Katib is Kubeflow's Kubernetes-native component for automated machine learning (AutoML). ^[8] It supports both hyperparameter tuning and neural architecture search (NAS), allowing users to define search spaces and optimization objectives while Katib handles the rest. The name comes from the Arabic word for "secretary" or "scribe."

Supported Algorithms

Katib supports a rich set of optimization algorithms, many of which are provided through integrations with frameworks like Hyperopt and Optuna:

Algorithm	Type	Description
Random Search	Basic	Samples hyperparameters randomly from the search space
Grid Search	Basic	Exhaustively evaluates all combinations in a discretized search space
Bayesian Optimization	Advanced	Uses Gaussian processes to model the objective function
Tree of Parzen Estimators (TPE)	Advanced	Models good and bad hyperparameter distributions separately
Multivariate TPE	Advanced	Extension of TPE that considers parameter dependencies
Hyperband	Advanced	Early-stopping-based method that allocates resources efficiently
CMA-ES	Advanced	Covariance Matrix Adaptation Evolution Strategy for continuous optimization
ENAS	NAS	Efficient Neural Architecture Search using parameter sharing
DARTS	NAS	Differentiable Architecture Search using continuous relaxation
PBT	Advanced	Population Based Training that jointly optimizes hyperparameters and training

Integration with Training Operator

Katib integrates directly with the Training Operator, allowing it to launch PyTorchJob, TFJob, or other training jobs as trial runs during hyperparameter optimization. This integration means that hyperparameter tuning can be performed on distributed training jobs, not just single-node experiments.

In Kubeflow 1.10, Katib introduced a new high-level Python API that integrates Katib and the Training Operator to automate hyperparameter optimization for LLM fine-tuning workflows, reducing the amount of manual configuration required. ^[5]

Central Dashboard

The Kubeflow Central Dashboard serves as the unified web interface for the entire platform. It provides a single entry point for accessing all Kubeflow components, including Notebooks, Pipelines, training jobs, Katib experiments, and model serving endpoints.
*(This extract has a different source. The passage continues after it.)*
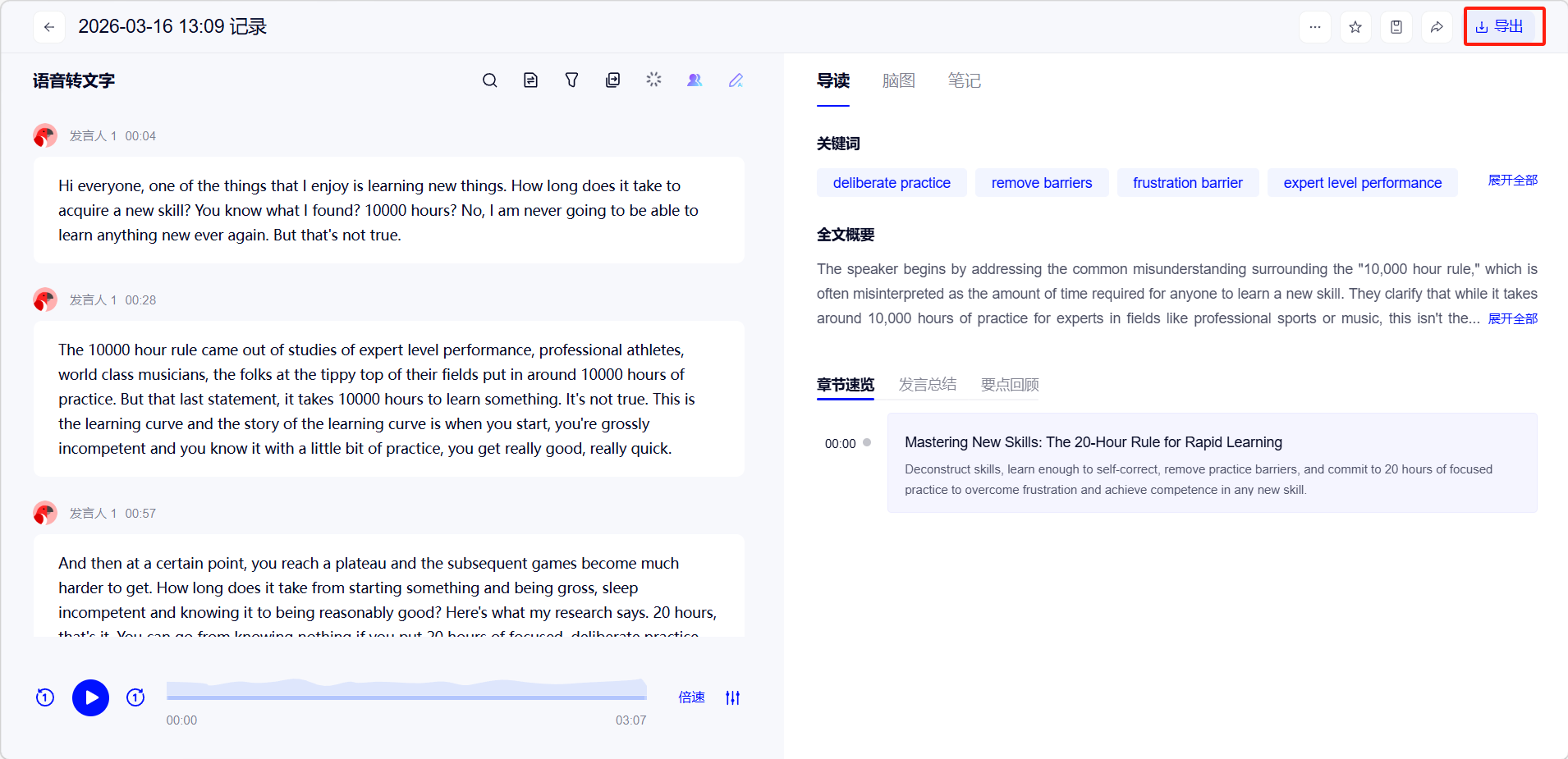Favorite this record with the star icon
The image size is (1568, 759).
1355,27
The Dashboard also manages Kubeflow's multi-tenancy system. Each user has a profile, which maps to a Kubernetes namespace. Users can only see and interact with resources in namespaces they have access to. Profile owners can add contributors with either view (read-only) or modify (read and write) access.

Model Registry

The Model Registry is a newer Kubeflow component that provides a centralized catalog for ML models, versions, and their associated metadata. It allows teams to track which models have been trained, their lineage, performance metrics, and serving status. In Kubeflow 1.10, the Model Registry received a new web UI and deeper integration with KServe, enabling a smoother path from model registration to deployment. ^[5]

Spark Operator

The Spark Operator, integrated as a core Kubeflow component in version 1.10, enables running Apache Spark jobs on Kubernetes. ^[5] It was rebuilt with Controller Runtime for improved architecture and includes YuniKorn gang scheduling support for efficient group scheduling of driver and executor pods. This component is particularly useful for data preprocessing and feature engineering stages of ML workflows.
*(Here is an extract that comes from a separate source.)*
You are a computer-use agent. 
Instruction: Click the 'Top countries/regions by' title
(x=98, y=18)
Deployment on Cloud Platforms

Kubeflow is designed to be cloud-agnostic and can be deployed on any conformant Kubernetes cluster. However, the major cloud providers offer specific distributions and documentation for running Kubeflow on their managed Kubernetes services.

Google Kubernetes Engine (GKE)

Google Cloud provides first-party support for Kubeflow on GKE. The deployment leverages Google Cloud's IAP (Identity-Aware Proxy) for authentication and integrates with Google Cloud Storage for artifact storage. Google also offers Vertex AI Pipelines, which is a managed service based on Kubeflow Pipelines, providing a fully managed alternative for organizations that prefer not to manage the infrastructure themselves.

Amazon Elastic Kubernetes Service (EKS)

Kubeflow on AWS is an open-source distribution maintained by AWS Labs. It integrates Kubeflow with AWS-native services such as Amazon S3 for artifact storage, Amazon RDS for metadata storage, and Amazon Cognito for authentication. Canonical also offers Charmed Kubeflow, which can be deployed on EKS.

Azure Kubernetes Service (AKS)

Kubeflow on AKS provides a straightforward deployment path for organizations running ML workloads on Microsoft's cloud. The deployment integrates with Azure Active Directory for identity management and Azure Blob Storage for artifacts.

On-Premises and Other Platforms

Kubeflow can also be deployed on bare-metal Kubernetes clusters, OpenShift, Rancher, and local development environments using Kind or Minikube. The Kubeflow manifests repository provides community-maintained configurations for a variety of Kubernetes distributions.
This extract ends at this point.